**Directions for this task**:
Pull out every line of the records that contains the word "Select", matching case exactly.

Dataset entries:
::::::::
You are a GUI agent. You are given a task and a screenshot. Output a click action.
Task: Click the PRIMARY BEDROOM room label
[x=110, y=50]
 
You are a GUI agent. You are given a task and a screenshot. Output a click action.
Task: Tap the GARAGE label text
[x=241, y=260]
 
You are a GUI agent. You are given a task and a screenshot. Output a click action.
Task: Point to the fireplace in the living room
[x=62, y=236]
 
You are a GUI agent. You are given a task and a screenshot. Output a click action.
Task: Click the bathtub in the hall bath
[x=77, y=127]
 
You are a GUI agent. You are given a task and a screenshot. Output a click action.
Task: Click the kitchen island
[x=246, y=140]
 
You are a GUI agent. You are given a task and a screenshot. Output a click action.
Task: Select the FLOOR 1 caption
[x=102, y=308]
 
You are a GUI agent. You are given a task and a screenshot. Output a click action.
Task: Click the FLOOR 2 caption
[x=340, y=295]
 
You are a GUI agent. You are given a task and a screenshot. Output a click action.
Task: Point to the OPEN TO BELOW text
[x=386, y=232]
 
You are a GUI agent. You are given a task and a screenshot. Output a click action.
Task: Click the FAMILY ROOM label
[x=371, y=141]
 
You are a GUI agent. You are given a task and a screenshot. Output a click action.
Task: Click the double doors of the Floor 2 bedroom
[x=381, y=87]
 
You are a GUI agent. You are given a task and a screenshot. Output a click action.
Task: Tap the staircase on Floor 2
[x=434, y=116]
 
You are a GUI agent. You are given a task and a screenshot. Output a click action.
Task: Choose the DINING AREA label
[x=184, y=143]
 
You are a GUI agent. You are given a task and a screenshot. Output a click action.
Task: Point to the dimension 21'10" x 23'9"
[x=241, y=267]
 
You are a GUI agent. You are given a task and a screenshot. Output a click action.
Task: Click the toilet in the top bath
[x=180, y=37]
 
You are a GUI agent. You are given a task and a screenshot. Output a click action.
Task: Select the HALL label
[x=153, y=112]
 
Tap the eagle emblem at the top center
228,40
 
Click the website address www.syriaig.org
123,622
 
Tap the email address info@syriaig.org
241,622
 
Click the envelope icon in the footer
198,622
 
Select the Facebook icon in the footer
::::::::
**The output**:
Task: Select the FLOOR 1 caption
Task: Select the HALL label
Select the Facebook icon in the footer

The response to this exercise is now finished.